Weapons US Can Equip Japan, South Korea With To Counter North Korea
Amid mounting tension over North Korea’s belligerence, President Donald Trump announced Tuesday the U.S. would be selling Japan and South Korea a “substantially increased” amount of U.S. military equipment to counter the threat from a nuclear-armed Pyongyang.
“I am allowing Japan and South Korea to buy a substantially increased amount of highly sophisticated military equipment from the United States,” Trump wrote on Twitter.
Though concrete details are yet to emerge over the form these “sophisticated military equipment” will take, here’ s a look at the weapons that are likely to be deployed to counter North Korea's aggression in the region:
Better missile capability
The White House said Monday that the president had agreed in “in principle” to scrap a warhead weight limit on South Korea’s missiles, the Independent reported.
A 2012 deal between the two countries had limited South Korea’s missiles to 800 kilometers and warheads to warheads of 500 kilograms.

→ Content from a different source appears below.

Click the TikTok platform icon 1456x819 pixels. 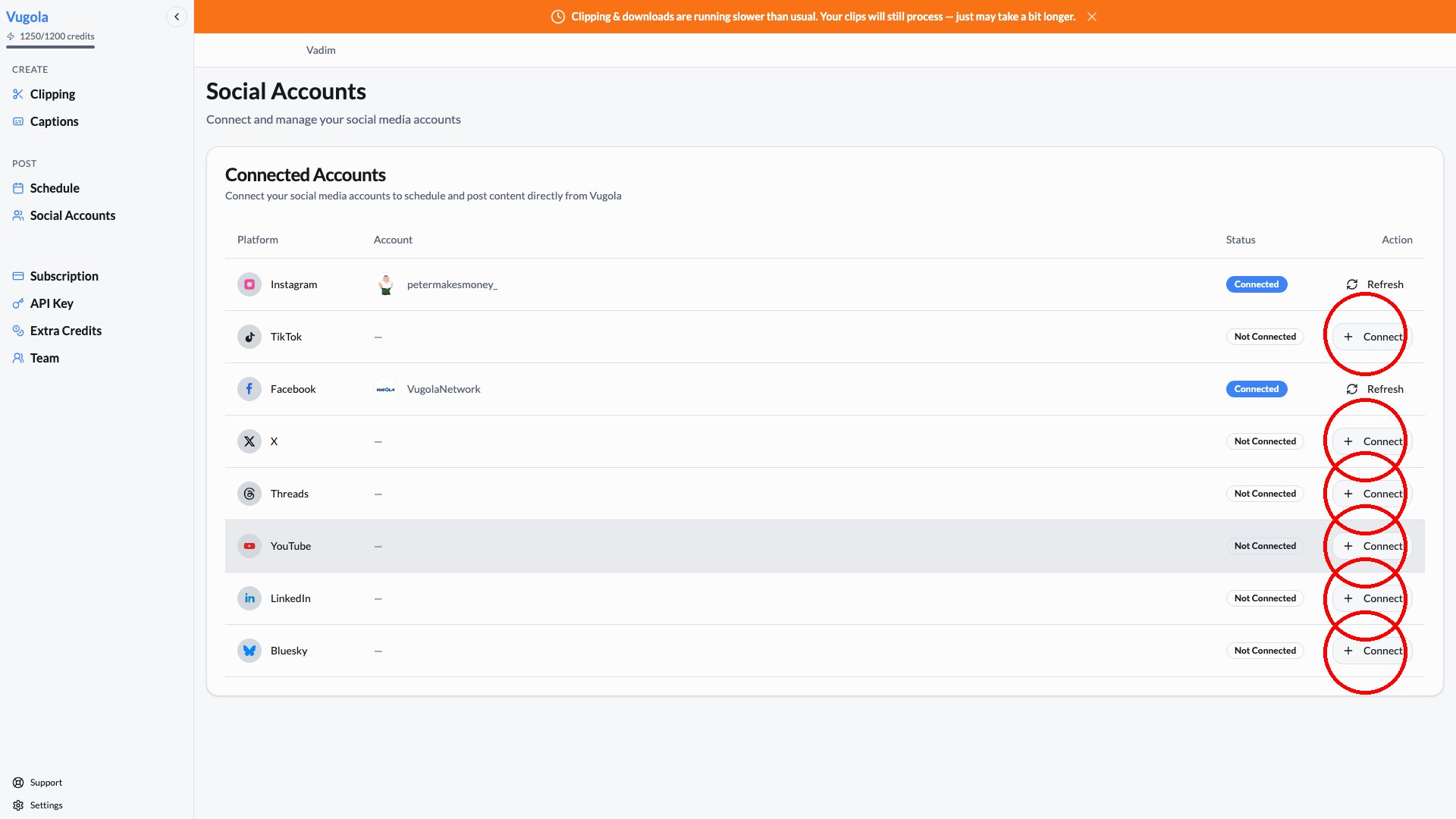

“Seoul will now be able to launch warheads of 1,000 kilograms, improving its ability to destroy hardened targets,” said Bruce Klingner, a former CIA deputy division chief for Korea and now a senior research fellow for Northeast Asia at the Heritage Foundation, Defense One reported.
However, it is unlikely that the U.S will be able to transfer stronger bombs and missiles to South Korea given it has already been raiding its global missile stockpiles for the three-year-old airstrike campaign against ISIS in Iraq and Syria.
Anti-missile defense
A defense infrastructure that would have a great impact on the mitigating the threat from Pyongyang in the region is an anti-missile defense system.

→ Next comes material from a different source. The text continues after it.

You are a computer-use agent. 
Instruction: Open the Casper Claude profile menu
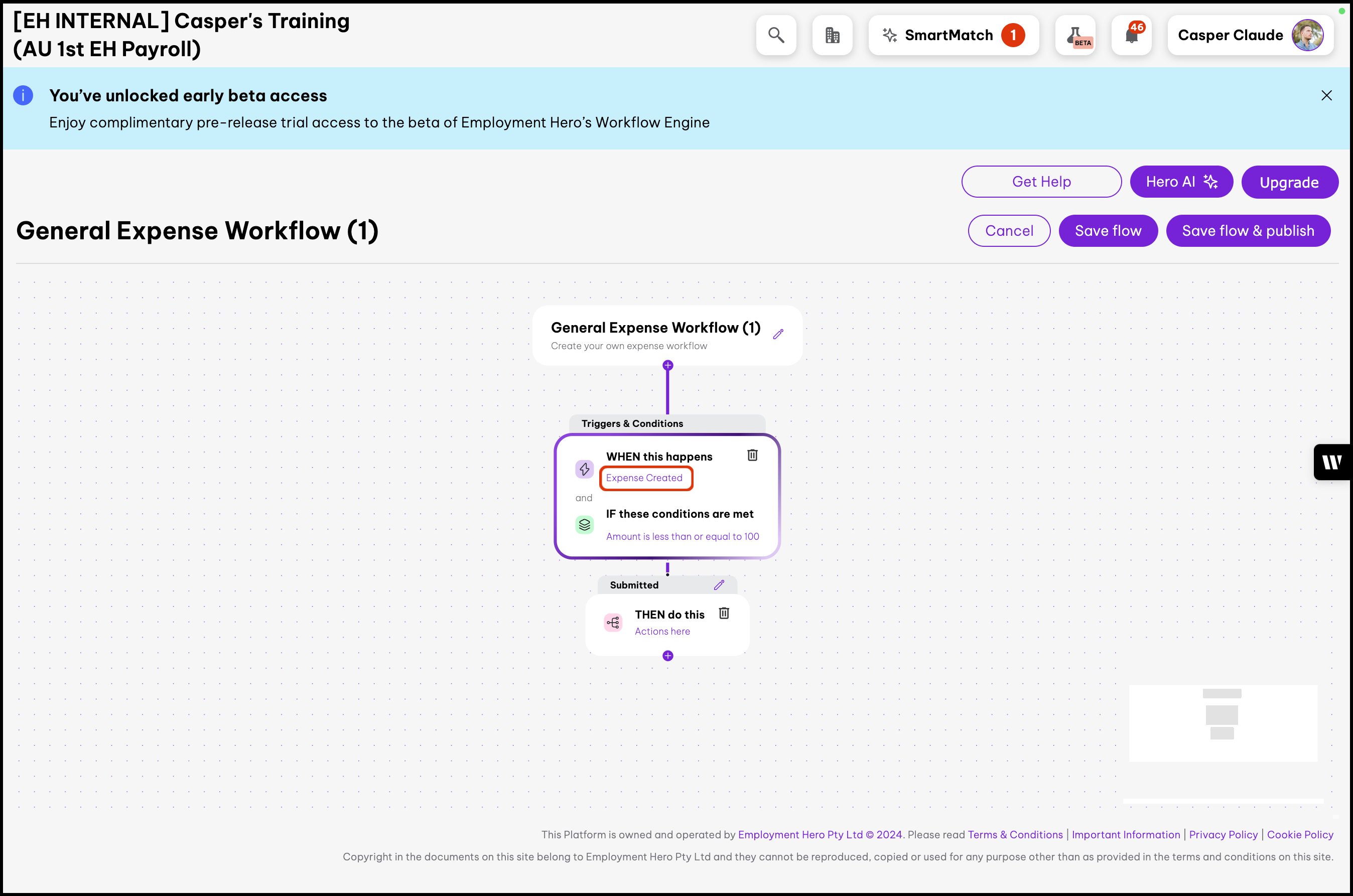(x=1250, y=36)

While Tokyo is planning a major missile-defense upgrade, the South Korean defense ministry said Monday it was ready to install four more launchers to complete the deployment of THAAD interceptor on the peninsula. As of now both Japan and South Korea already have Patriot air-defense missiles.
Japan’s 2018 budget proposal requests funds for Standard Missile-3 Block 2A interceptors, PAC -3 MSE interceptors, upgrades to air and missile defense radar. The two countries are also angling for Aegis Ashore, the land-based version of the air-defense combat system used on many warships of the three countries.

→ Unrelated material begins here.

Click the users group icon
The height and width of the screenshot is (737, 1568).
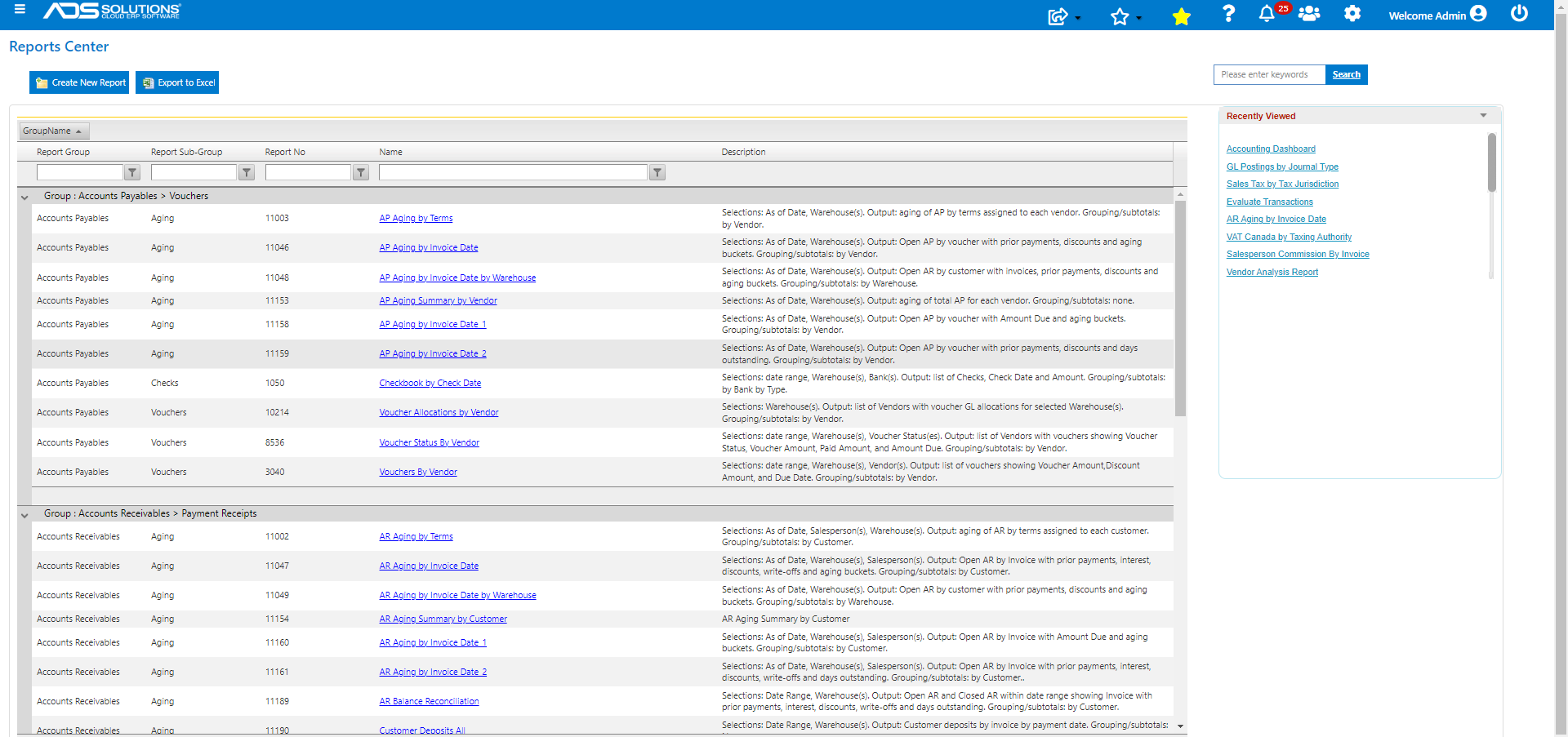(1309, 14)
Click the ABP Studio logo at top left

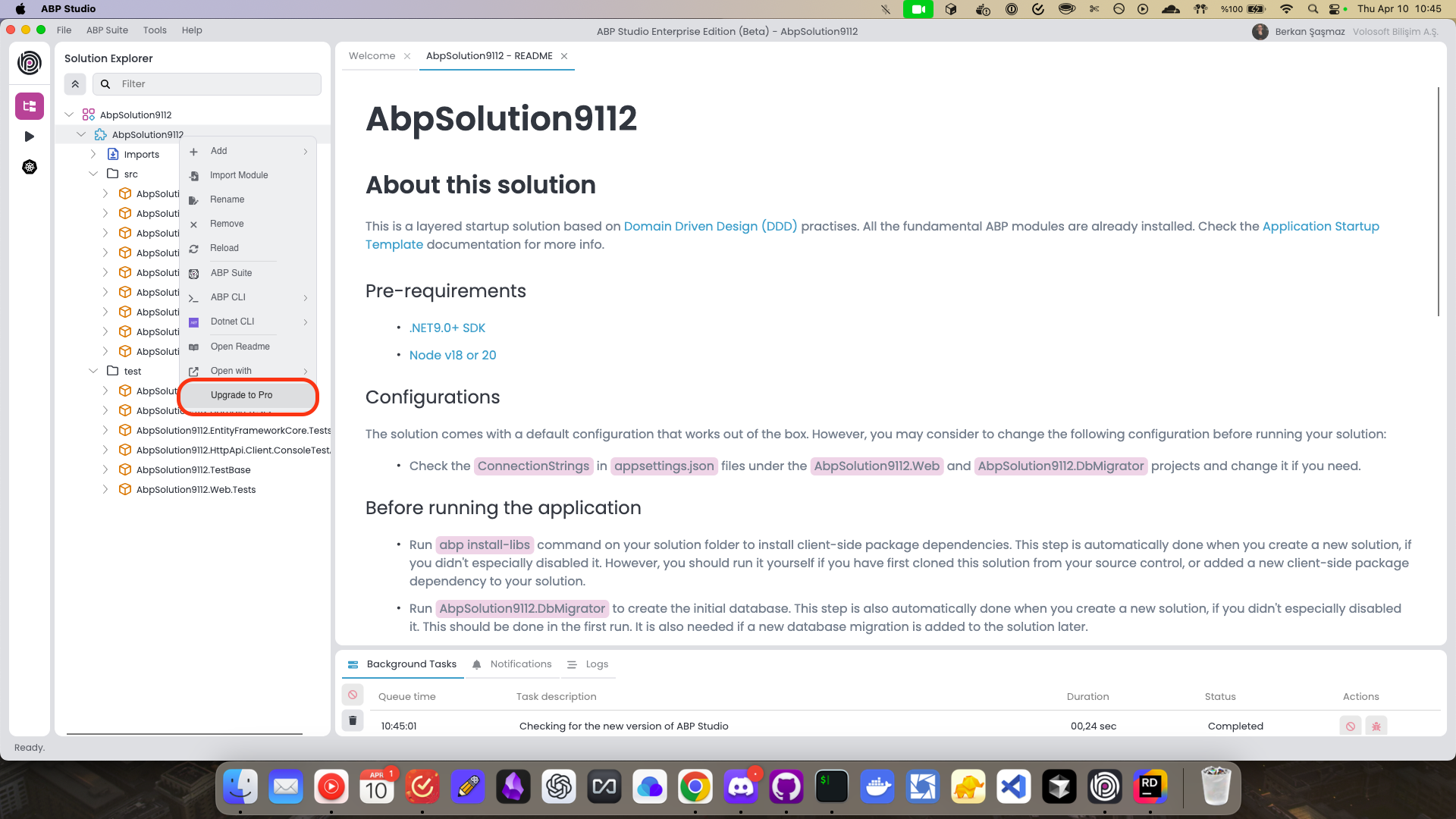pyautogui.click(x=30, y=63)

Roman Schweizer, an analyst with Cowen Washington Research Group, said Tokyo is also considering buying THAAD interceptors, Defense One reported.
Aircraft
Both the countries are already buying the fifth-generation F-35 Joint Strike Fighter, and Japan has already started building its own F-35s. Japan and South Korea are also buying the Global Hawk high-altitude surveillance drone.
Experts have proposed the General Atomics Avenger drone, which can fly higher and faster than propeller-powered drones and can carry 3,000 pounds of sensors or bombs, as being as particularly useful over North Korea. David Alexander, who leads General Atomics’ Aircraft Systems division, has touted the plane’s “long endurance and persistent time on station to start on something,” as being ideal for the region, Defense One reported.
Nuclear weapons
Another option gaining ground is deploying nuclear weapons on the Korean peninsula.
South Korean Defense Minister Song Young-moo on Monday said he had a talk with Defense Secretary Jim Mattis about placing American nuclear weapons in the country. “I told him that it would be good for strategic assets to be sent regularly to the Korean Peninsula and that some South Korean lawmakers and media are strongly pushing for tactical nuclear weapons [to be redeployed],” he said according to the Washington Post.
The Defense Department has not commented on Mattis’s response.
However, experts have said that the tactical deployment of nuclear weapons on the Korean Peninsula would be a bad idea.
While candidate Trump was open to the idea of allowing South Korea and Japan to arm themselves with nuclear weapons, his view on of tactical nuclear weapons after becoming president is still unclear.
But then again, the president has been quoted as saying when it comes to North Korea that “all options are on the table.”